NEW PUBLICATIONS.
The Works of Aurelius Augustine, Bishop of Hippo. A New Translation. Edited by the Rev. Marcus Dods, M.A. Vols. I. and II. The City of God. Edinburgh: T. & T. Clark. For sale by the Catholic Publication Society, New York. 1871.
The Messrs. Clark, of Edinburgh, are well known and honorably distinguished among publishers for the works of a high class of scientific and literary worth in sacred literature which they are regularly bringing out in the best style of the typographic art. Besides their series of works by the most eminent German Protestant theologians of the orthodox school, some of which are really valuable to the Catholic student, they are issuing a set of translations of the Ante-Nicene Fathers, and have now commenced a series of translations from St. Augustine which they design to extend to sixteen or eighteen volumes. We cannot sufficiently rejoice in the publication of these patristic works. Nothing can produce an equally powerful impression in favor of the Catholic Church on serious and educated minds with the perusal of numerous and extensive works translated from the early Christian writers. The two volumes before us are, in every sense of the word, superb. The editor has prefaced them by an introduction, whose style reminds us of Macaulay—while its matter is excellent, interesting, and in all respects unexceptionable—in which he gives an account of the nature and the circumstances of the great work of St. Augustine, and of the various judgments of eminent scholars upon it. So far as a merely cursory glance can warrant us in judging of the merit of the translation, it appears to us that the extremely difficult task of rendering the Latin accurately into good English has been successfully accomplished. The work itself has been considered by some eminent scholars as one of the great masterpieces of human genius. It is the first great work on the philosophy of history which was ever written. It was the fruit of the latest and most mature period of the great doctor’s life. Its plan embraces a comprehensive defence of Christianity against the objections of the Roman statesmen and philosophers of the fifth century. A vast number of interesting topics are treated in it, so that, apart from the philosophical value which it possesses, it is most interesting and curious as a museum of antiquities from the epoch when paganism was passing away to give place to Christianity. It is to be hoped that Catholics as well as Protestants will patronize the truly noble and useful undertaking of the Messrs. Clark and their literary collaborateurs,
to enrich our English libraries with these splendid patristic translations.

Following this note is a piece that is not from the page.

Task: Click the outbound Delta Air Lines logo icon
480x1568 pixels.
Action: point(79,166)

A Life of St. Augustine is also promised to accompany the selections from his writings. From this we can scarcely expect as much satisfaction as from the other parts of the undertaking. The theology and opinions of the writer must unavoidably prevent him from understanding and correctly representing a Catholic bishop and doctor, and giving a perfectly complete and correct account of the state of the church during the period in which he lived. No one but a Catholic can achieve this task with success, although a Protestant who is sufficiently learned, accurate, and skilled in the art of composition, may make a perfectly satisfactory translation of Catholic works. It were much to be desired that some competent Catholic scholar would give us a biography of St. Augustine so complete and perfect that it would supplant all others, and take rank as the standard history of his life and times.

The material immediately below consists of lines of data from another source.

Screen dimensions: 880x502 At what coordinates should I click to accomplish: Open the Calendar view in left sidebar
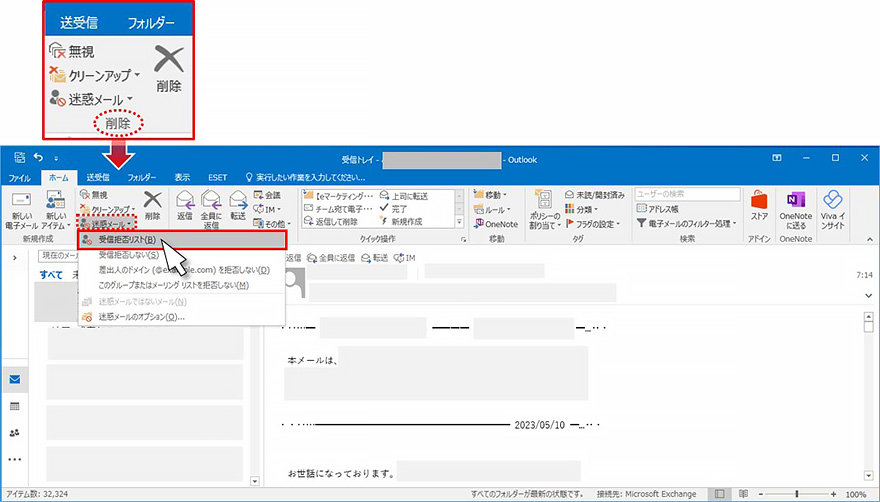pyautogui.click(x=14, y=407)
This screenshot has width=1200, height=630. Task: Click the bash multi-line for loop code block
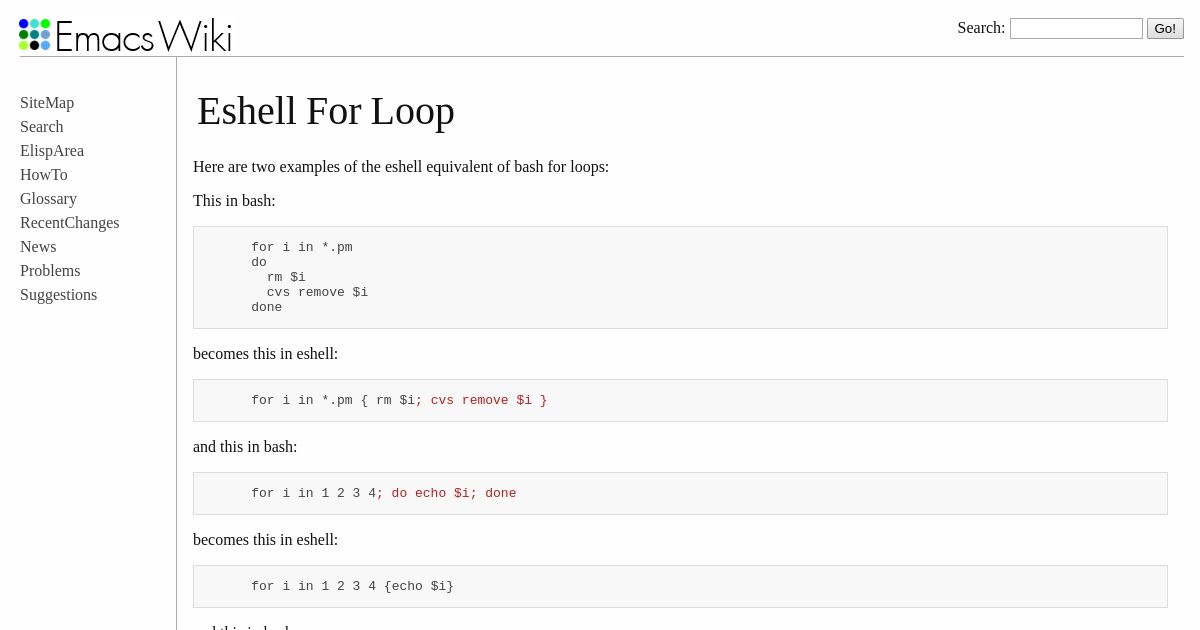[x=680, y=278]
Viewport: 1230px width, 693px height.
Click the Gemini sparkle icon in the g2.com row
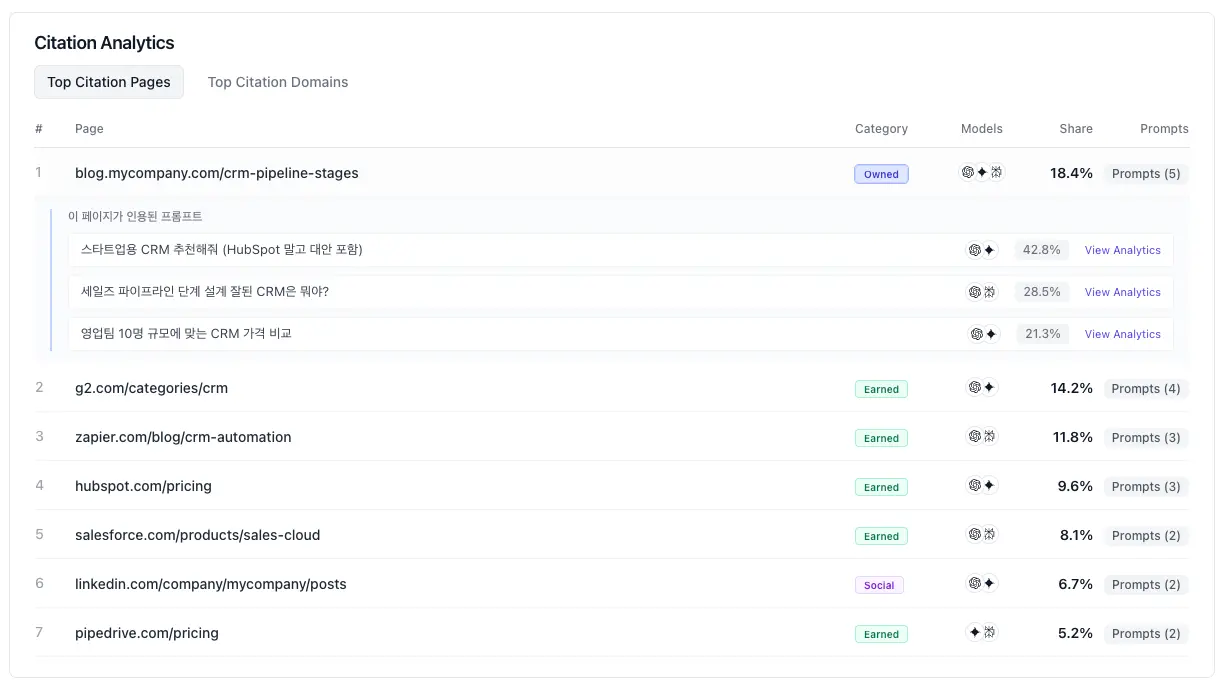[x=989, y=387]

Light in Darkness. A Treatise on the Obscure Night of the Soul. By the Rev. A. F. Hewit, of the Congregation of St. Paul. New York: Catholic Publication Society. 1871. Pp. 160.
This is a very small volume in bulk, and of very modest pretensions, but of great merit, and treats with much truth and justice a very important subject. It belongs to what is called Mystic Theology, and gives us in a small compass the simpler elements of the science of the saints, and cannot fail to interest all those who are entering upon a life of Christian perfection, whether in religion or in the world. The “obscure night of the soul,” as St. John of the Cross calls it, is experienced in some degree by all whom the Holy Spirit is conducting through purification, not to be effected without pain and sorrow, to the highest and closest union with God possible while we are still in the flesh. It is a deprivation
of all sensible sweetness in devotion, a desolation, a deadness of all but the very highest faculties of the soul, in which all is dry and hard, and the soul discerns not a ray of light to relieve the darkness that seems to pervade and envelop her every act, and everything seems listless, prayer demands an effort, and brings no consolation, and meditation is painful and fruitless. This obscure night of the soul, sometimes called passive purgation, is supernatural, the gift of the Holy Ghost, and is intended to try the soul, to test its faith and confidence, to purify it, and enhance its merit by bringing it in the end into joyful union with God.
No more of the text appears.